FALSO Alcuni frutti, specie quelli raggruppato nel termine frutti di bosco e che comprendono mirtilli, fragole, more, lamponi etc. sono fra gli alleati migliori per la nostra salute. Contengono quantità a volte incredibili di vitamine ad esempio come la C oppure la vitamina A, sali minerali e molti antiossidanti che aiutano a difenderci dai radicali liberi. Certo, occorre tenere conto del contenuto di zuccheri oppure della  stagionalità per cui un frutto può non avere le stesse potenzialità salutistiche durante tutto l’anno. I nuovi dettami della Dieta Mediterranea suggeriscono di mangiare seguendo la naturale stagionalità laddove è possibile. La frutta secca mangiata in modo moderato, perché le calorie che ci dona sono molto maggiori della frutta fresca, è ricca di molecole interessanti e antitumorali, oltre a sali minerali come ad esempio il magnesio etc. Nella stessa frutta secca, come nei semi, ritroviamo i famosi acidi grassi essenziali e gli Omega 3 con gli Omega 6 sono di grande aiuto per la nostra salute. Oggi i semi di lino come quelli di chia, le noci oppure le mandorle sono di gran moda e proprio per i semi di lino occorre ricordare che non siamo capaci di arrivare ai grassi buoni che contengono perché fatti di cellulosa, che l’uomo non digerisce  come i ruminanti, per cui mangiare pane ai semi di lino non porta tanti benefici. L’alternativa è  tritarli oppure di usare l’olio di lino, ma si tratta di un olio “delicato” ed è facilmente ossidabile per cui poco conveniente e con problemi anche sensoriali.

Mangio molto pesce per arricchirmi di Omega 3, questo è sicuramente protettivo

FALSO/VERO Il consumo di pesce fresco deve essere sempre invogliato fin da bambini perché fa bene. Sarebbe bene scegliere sgombri, salmone, sardine o merluzzo o ancora meglio del tonno. Una dieta sana bilanciata vuole che i nostri alleati nella difesa della salute ovvero gli “acidi grassi essenziali Omega 3 e Omega 6” siano fra di loro in un rapporto di una molecola di Omega 3 ogni quattro di Omega 6; in questo modo otteniamo un aiuto per difenderci.
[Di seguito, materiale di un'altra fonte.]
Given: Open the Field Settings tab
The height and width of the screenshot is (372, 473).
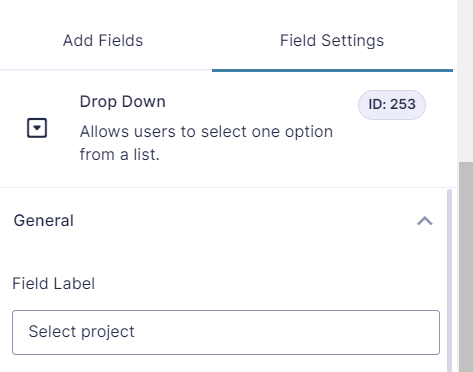Looking at the screenshot, I should 332,41.
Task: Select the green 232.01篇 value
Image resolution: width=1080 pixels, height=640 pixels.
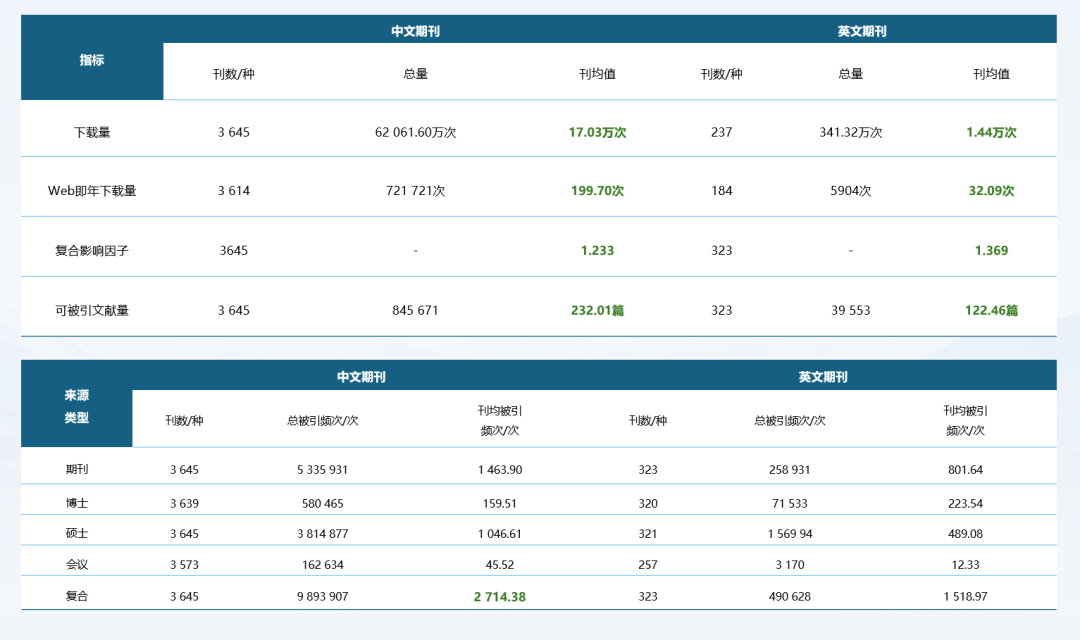Action: click(597, 310)
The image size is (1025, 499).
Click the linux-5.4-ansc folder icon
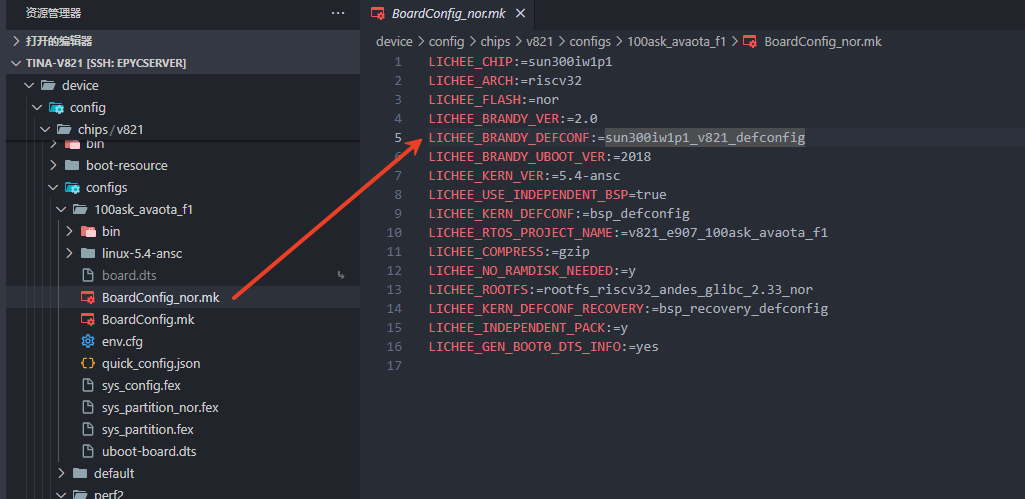(87, 253)
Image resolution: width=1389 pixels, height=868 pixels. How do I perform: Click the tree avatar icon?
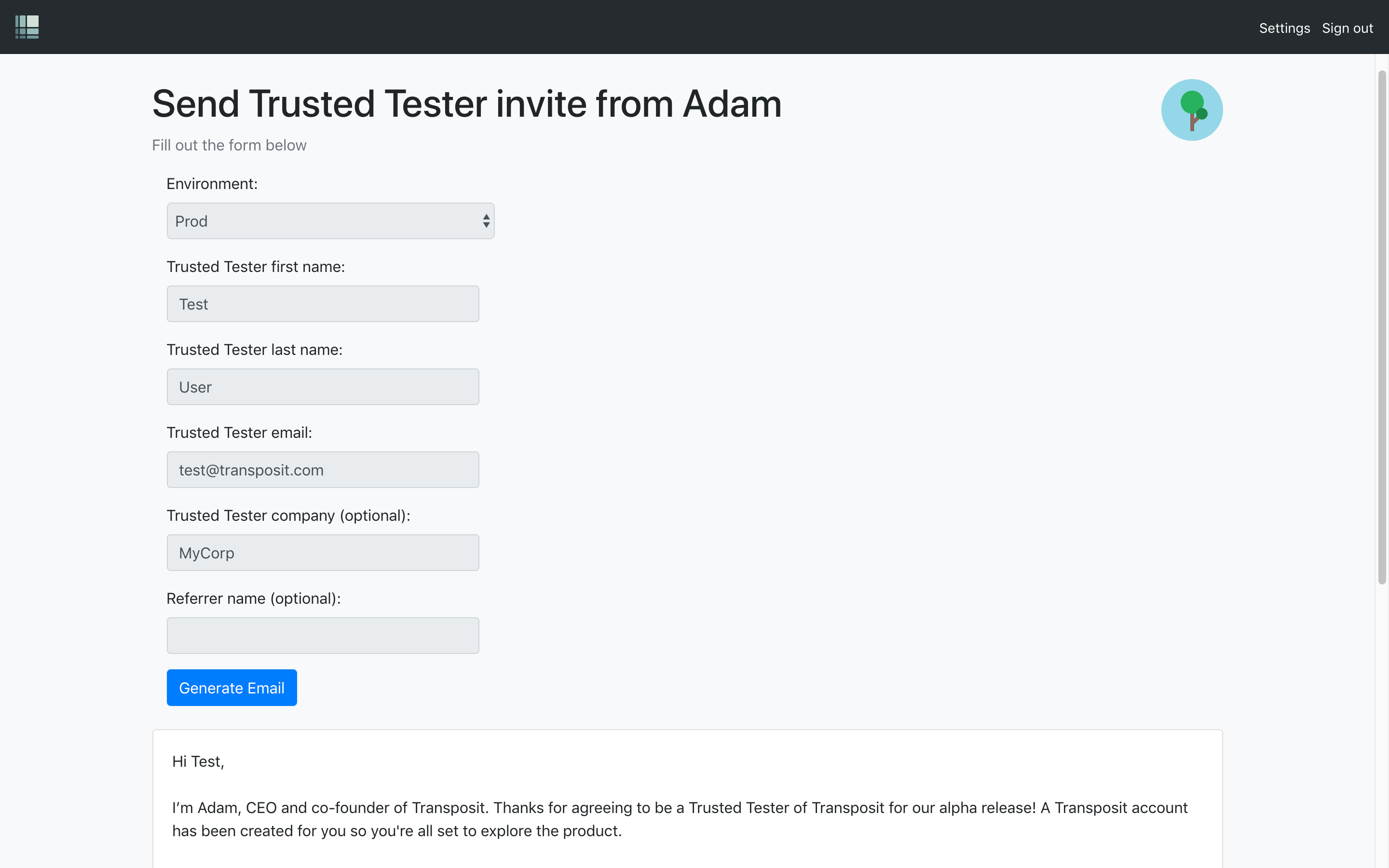coord(1192,109)
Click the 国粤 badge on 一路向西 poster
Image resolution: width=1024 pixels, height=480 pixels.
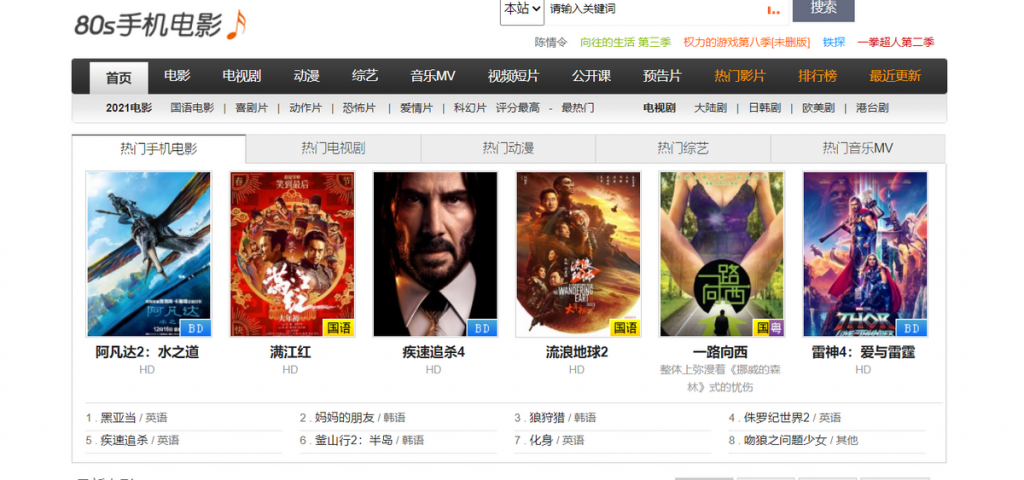click(x=769, y=328)
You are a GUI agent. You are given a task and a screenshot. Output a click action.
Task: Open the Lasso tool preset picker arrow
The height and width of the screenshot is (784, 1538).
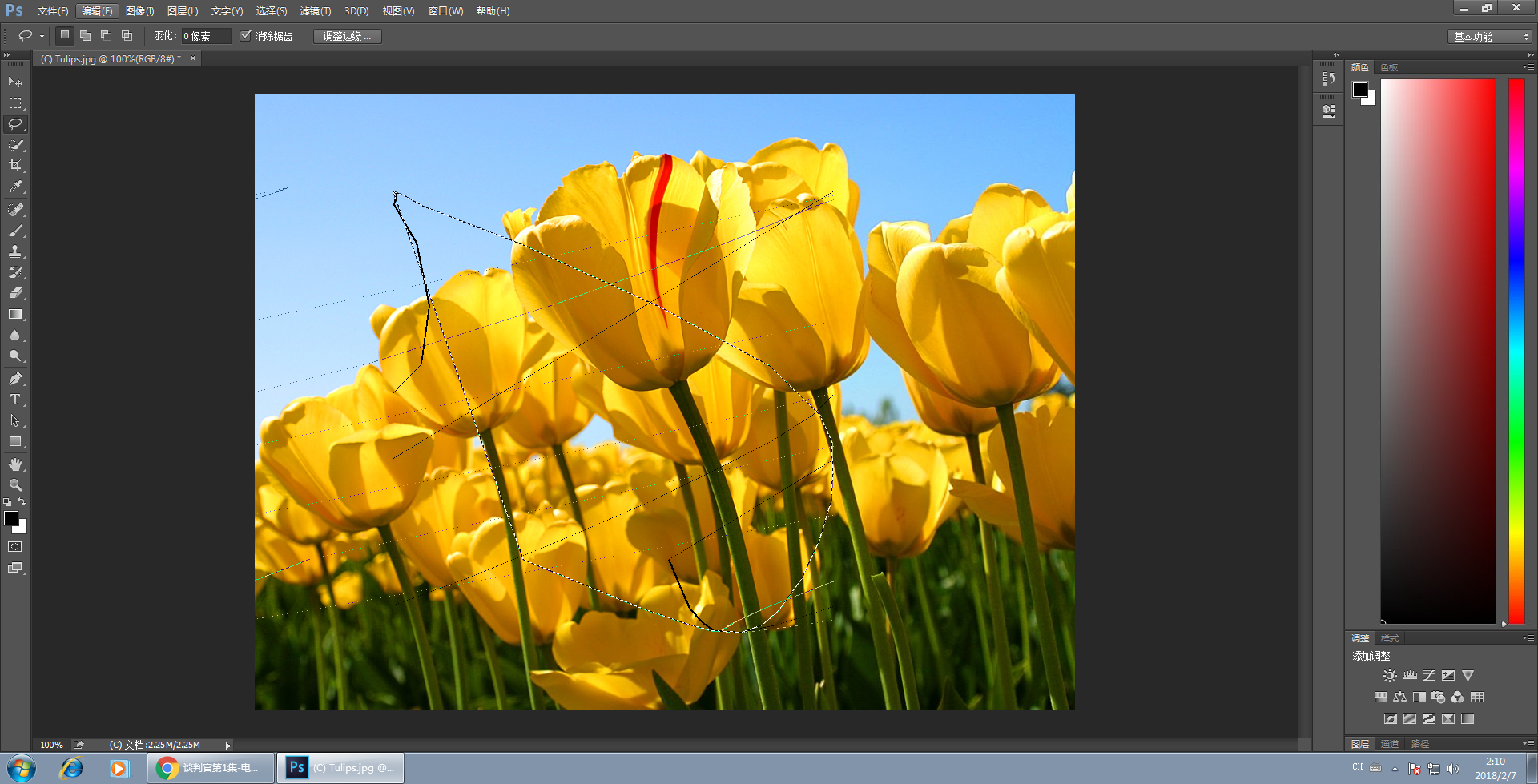pos(42,36)
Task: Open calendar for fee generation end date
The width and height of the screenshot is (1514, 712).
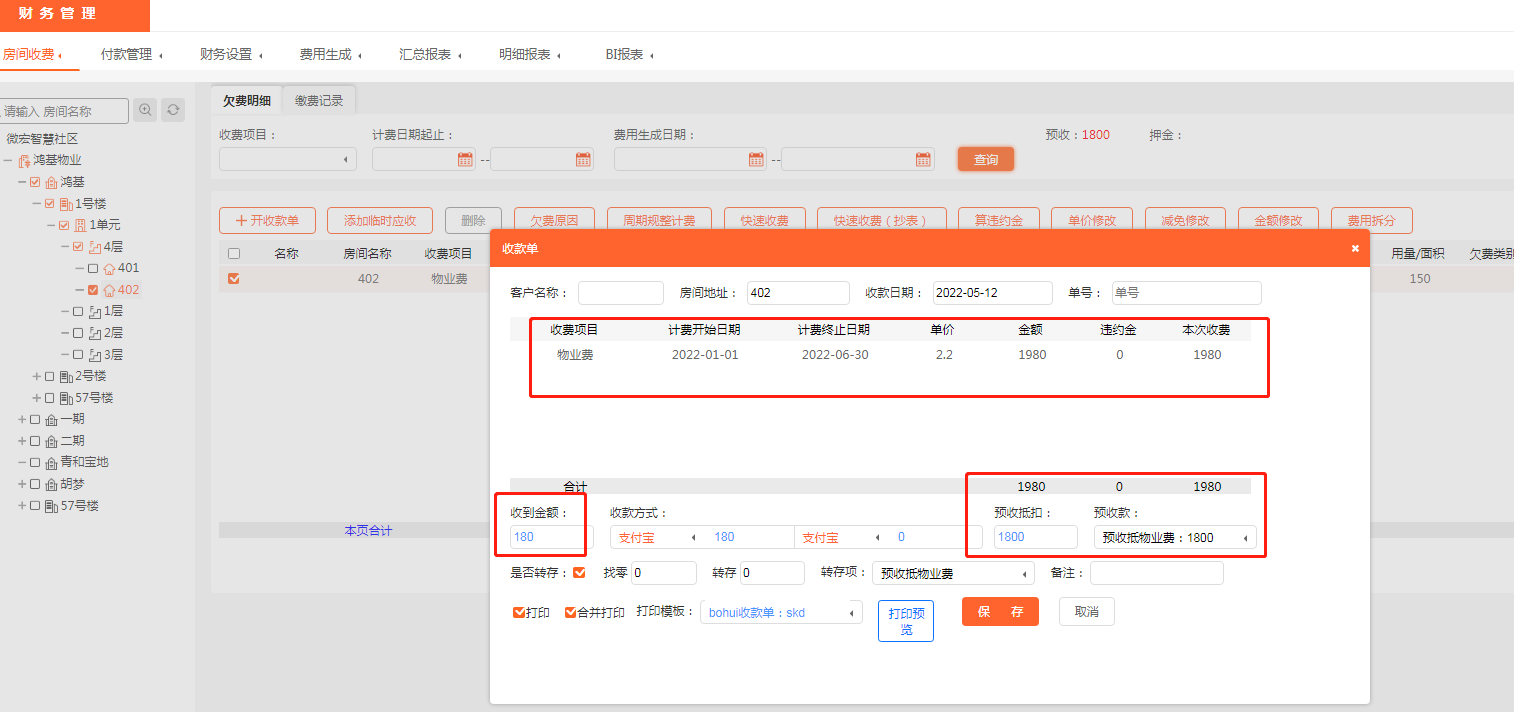Action: click(923, 159)
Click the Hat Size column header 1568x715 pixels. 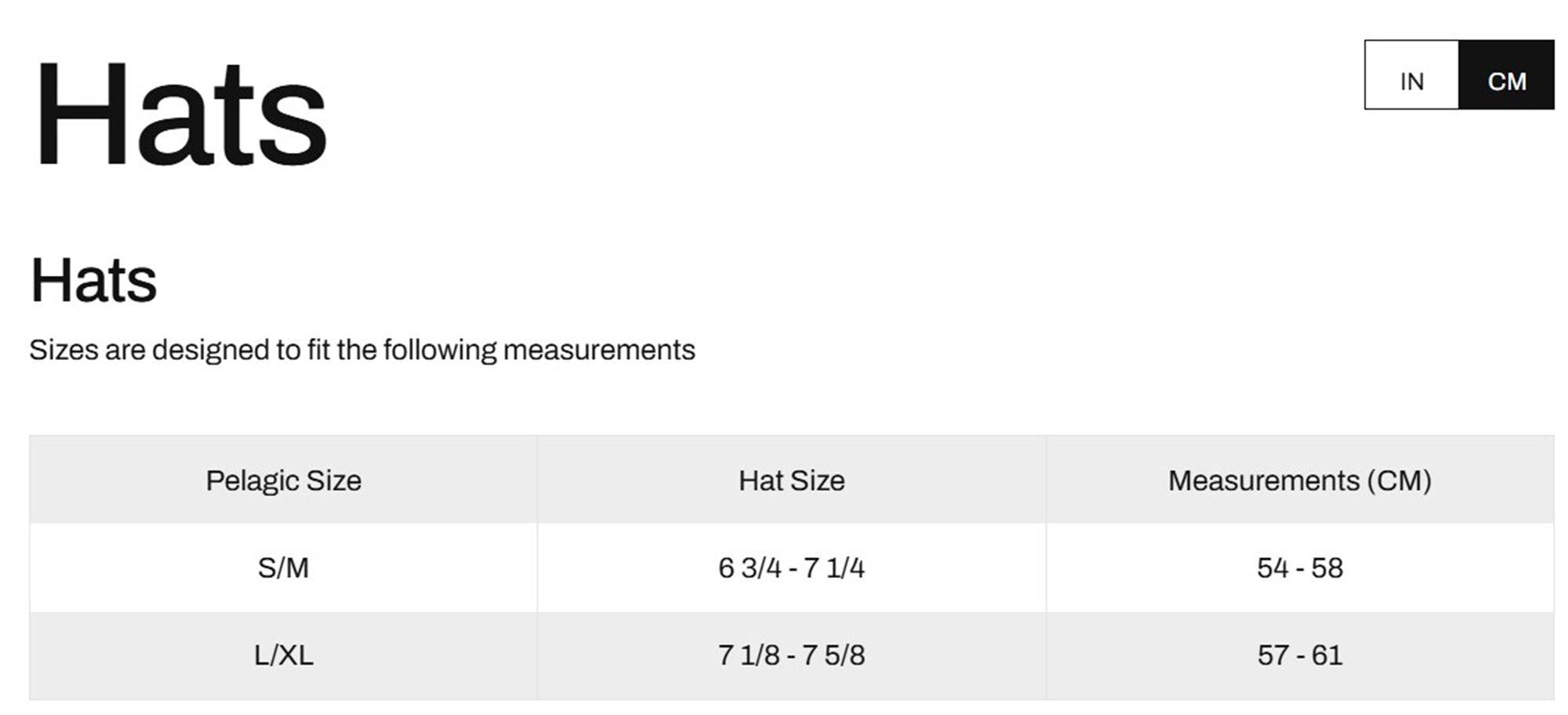[x=792, y=480]
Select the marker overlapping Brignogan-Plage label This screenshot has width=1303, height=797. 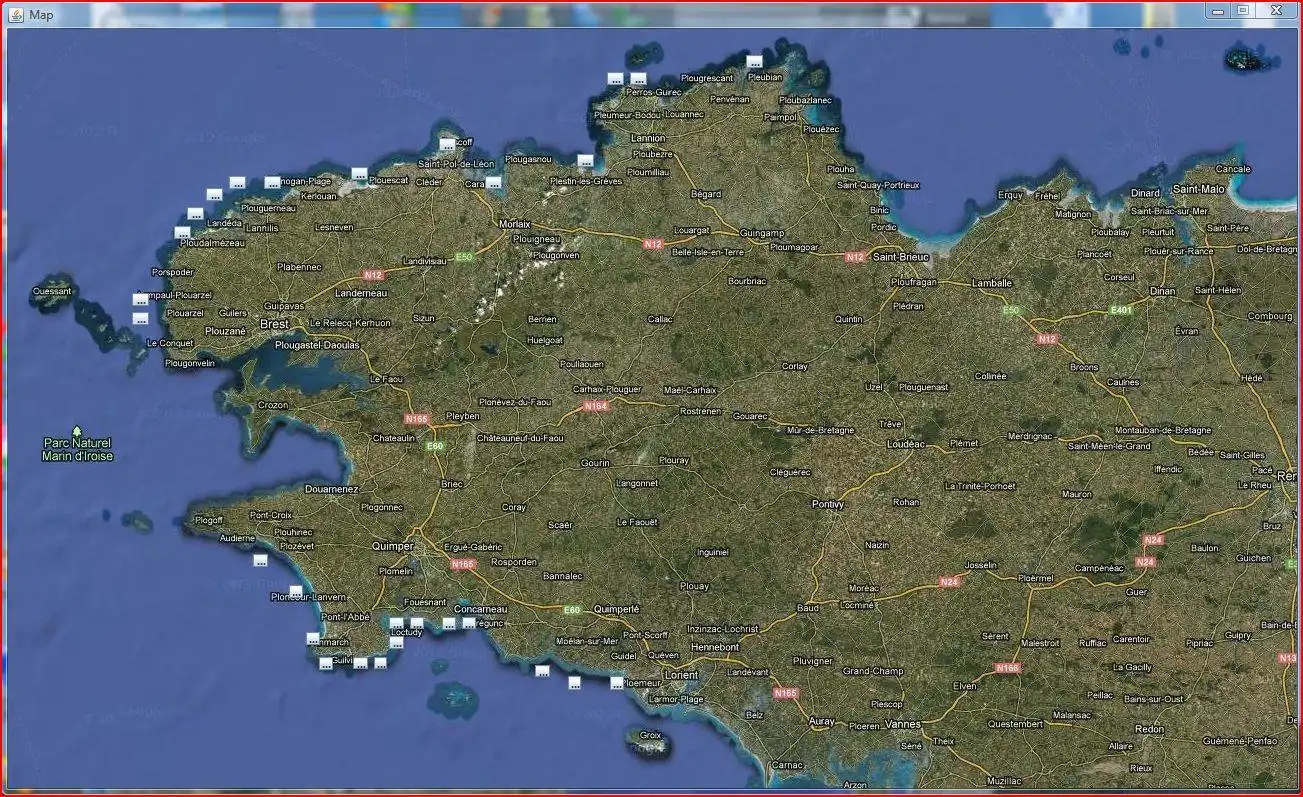(272, 183)
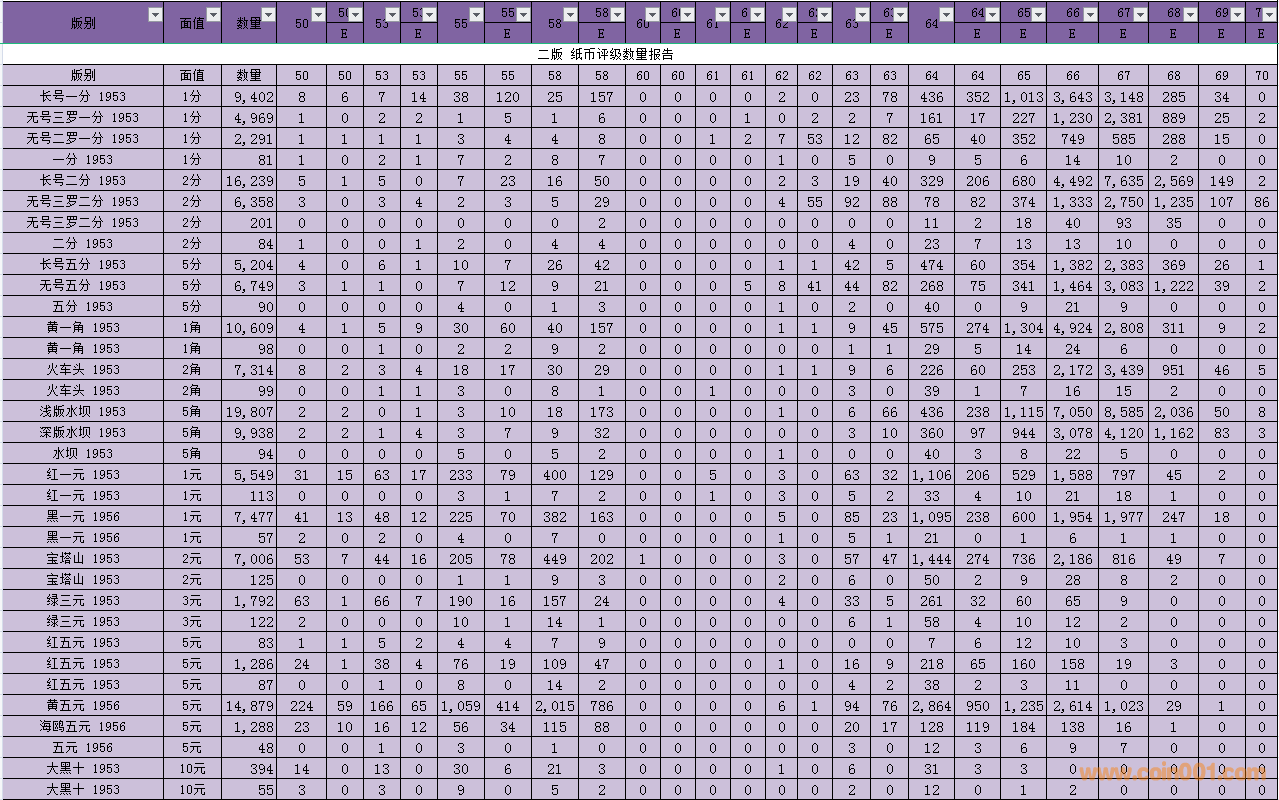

Del resto negli eserciti la fanteria è più numerosa dei cavalieri. Purtroppo, la nostra attuale dieta ha un rapporto di un grasso Omega 3 contro ben 13 molecole di grassi Omega 6, paradossalmente la nostra dieta è proinfiammatoria e in altre parole è meno protettiva perché abbiamo un esercito di molti cavalieri e pochi fanti. Il trucco è quello di ridurre la quantità di Omega 6, ma soprattutto di far crescere la quota di Omega 3 così da riequilibrare l’esercito difensivo dandoci maggiore protezione, in altre parole più pesce, più olio di lino etc.